Robert Haas <robertmh...@gmail.com> writes:
> Actually, I think Tom made some changes for 8.5 that should eliminate
> the randomness, if not the badness.  Or am I misremembering?

It was mostly Andres' work, see
http://archives.postgresql.org/pgsql-committers/2009-07/msg00148.php

> One other thing I'm noticing about the current implementation is that
> it seems to spend an entirely excessive amount of brain power
> considering the best order in which to execute cross-joins.  If I do
> X, A JOIN B ON Pab JOIN C ON Pac JOIN D ON Pad JOIN E ON Pae, it looks
> to me like join_search_one_level() will try joining X to each of A-E.
> That seems fairly pointless; why would I ever want to join X to
> anything other than {A B C D E}?

Not sure that a lot of cross joins with no conditions is the case to
design around.  Usually queries aren't that devoid of features of
interest, and so different join paths are actually usefully different.

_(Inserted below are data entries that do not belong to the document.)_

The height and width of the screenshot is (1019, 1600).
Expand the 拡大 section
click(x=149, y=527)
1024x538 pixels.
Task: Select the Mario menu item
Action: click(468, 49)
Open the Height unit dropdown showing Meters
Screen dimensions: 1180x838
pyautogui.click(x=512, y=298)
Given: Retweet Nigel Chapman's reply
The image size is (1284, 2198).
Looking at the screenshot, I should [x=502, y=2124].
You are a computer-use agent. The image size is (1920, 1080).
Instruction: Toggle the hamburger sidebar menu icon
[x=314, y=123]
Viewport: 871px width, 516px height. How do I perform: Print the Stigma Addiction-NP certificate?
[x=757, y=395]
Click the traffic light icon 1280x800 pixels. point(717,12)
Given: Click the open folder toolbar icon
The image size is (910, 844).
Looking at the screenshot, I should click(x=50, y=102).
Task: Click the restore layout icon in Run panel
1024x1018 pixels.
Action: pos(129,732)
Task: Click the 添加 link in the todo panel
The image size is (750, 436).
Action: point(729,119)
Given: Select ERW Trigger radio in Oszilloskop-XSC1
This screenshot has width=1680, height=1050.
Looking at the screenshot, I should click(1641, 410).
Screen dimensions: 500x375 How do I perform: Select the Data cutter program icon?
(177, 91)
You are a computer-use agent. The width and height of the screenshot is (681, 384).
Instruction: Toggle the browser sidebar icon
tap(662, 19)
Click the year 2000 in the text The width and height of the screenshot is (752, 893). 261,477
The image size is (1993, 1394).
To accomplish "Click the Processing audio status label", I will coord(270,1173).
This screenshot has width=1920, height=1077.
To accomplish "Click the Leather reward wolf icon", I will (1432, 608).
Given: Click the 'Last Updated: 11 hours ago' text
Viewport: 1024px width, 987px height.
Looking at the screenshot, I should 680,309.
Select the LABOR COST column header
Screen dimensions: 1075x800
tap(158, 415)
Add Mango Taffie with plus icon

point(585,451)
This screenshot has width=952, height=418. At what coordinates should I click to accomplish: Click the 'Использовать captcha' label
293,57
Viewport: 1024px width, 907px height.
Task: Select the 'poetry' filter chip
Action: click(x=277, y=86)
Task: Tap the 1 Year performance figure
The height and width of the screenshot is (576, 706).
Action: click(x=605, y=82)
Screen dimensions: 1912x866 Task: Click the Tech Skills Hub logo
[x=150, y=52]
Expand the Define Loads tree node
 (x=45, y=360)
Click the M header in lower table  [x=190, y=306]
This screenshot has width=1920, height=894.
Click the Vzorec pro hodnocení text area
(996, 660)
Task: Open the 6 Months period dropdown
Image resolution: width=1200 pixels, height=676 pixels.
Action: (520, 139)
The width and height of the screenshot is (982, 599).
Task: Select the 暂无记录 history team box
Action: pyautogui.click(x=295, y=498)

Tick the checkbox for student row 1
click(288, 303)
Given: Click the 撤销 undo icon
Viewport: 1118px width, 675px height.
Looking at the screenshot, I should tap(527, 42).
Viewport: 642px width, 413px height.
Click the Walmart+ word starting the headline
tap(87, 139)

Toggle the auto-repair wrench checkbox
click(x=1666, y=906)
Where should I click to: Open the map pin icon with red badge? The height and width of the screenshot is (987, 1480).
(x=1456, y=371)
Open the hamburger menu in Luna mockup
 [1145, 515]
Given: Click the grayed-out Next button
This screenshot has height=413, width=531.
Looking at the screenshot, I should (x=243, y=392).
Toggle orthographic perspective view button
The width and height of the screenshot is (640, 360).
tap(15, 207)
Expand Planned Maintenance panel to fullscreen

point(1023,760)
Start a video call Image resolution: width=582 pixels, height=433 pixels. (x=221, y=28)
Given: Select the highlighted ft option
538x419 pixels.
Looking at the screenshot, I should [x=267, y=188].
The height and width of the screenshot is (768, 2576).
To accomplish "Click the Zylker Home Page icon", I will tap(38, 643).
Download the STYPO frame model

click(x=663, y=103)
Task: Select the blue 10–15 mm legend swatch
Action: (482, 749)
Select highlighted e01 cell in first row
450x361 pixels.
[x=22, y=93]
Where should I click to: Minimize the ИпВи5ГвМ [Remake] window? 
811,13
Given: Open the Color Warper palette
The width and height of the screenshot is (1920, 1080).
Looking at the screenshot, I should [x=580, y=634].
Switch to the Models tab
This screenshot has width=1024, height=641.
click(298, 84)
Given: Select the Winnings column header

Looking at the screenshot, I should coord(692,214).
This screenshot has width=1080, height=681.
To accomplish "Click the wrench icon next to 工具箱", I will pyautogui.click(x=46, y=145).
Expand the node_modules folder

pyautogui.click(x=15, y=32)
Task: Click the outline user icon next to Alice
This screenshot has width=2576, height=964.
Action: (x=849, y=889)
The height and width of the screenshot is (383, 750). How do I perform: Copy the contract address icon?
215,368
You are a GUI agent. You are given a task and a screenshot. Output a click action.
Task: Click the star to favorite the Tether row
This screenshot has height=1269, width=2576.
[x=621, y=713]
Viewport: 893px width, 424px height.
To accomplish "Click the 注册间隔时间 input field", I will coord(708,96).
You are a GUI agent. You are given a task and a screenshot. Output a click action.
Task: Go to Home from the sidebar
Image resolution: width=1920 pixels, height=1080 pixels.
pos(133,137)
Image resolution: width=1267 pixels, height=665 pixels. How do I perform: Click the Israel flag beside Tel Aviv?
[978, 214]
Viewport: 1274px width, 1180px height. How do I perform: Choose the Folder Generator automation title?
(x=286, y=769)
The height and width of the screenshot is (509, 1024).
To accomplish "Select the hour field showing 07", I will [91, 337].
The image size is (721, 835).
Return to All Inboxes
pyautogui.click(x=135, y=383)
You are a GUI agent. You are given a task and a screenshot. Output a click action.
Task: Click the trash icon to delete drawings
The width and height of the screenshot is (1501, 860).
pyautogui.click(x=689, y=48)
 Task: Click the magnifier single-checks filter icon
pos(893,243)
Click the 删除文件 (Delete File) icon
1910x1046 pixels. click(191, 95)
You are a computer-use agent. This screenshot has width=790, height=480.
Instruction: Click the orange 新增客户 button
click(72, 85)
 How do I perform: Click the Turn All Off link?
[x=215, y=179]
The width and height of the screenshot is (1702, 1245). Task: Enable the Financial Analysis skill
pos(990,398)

> ...  We should maybe also
> think about raising the default value for work_mem.  It's hard for me
> to believe that the average Postgres user wants a sort that takes more
> than 1MB of memory to spill to disk; there certainly are people who
> probably want that, but I doubt there are very many.  I believe we've
> been using that value for a decade, and memory size has increased a
> lot in that time.

Maybe.  I'll certainly grant that machines have more memory, but is the
average Postgres installation using that to run bigger sorts, or to run
more sorts (either more concurrent queries or more complex queries
containing more sorts)?  We know that increasing work_mem too much
can be counterproductive, and much sooner than one might think.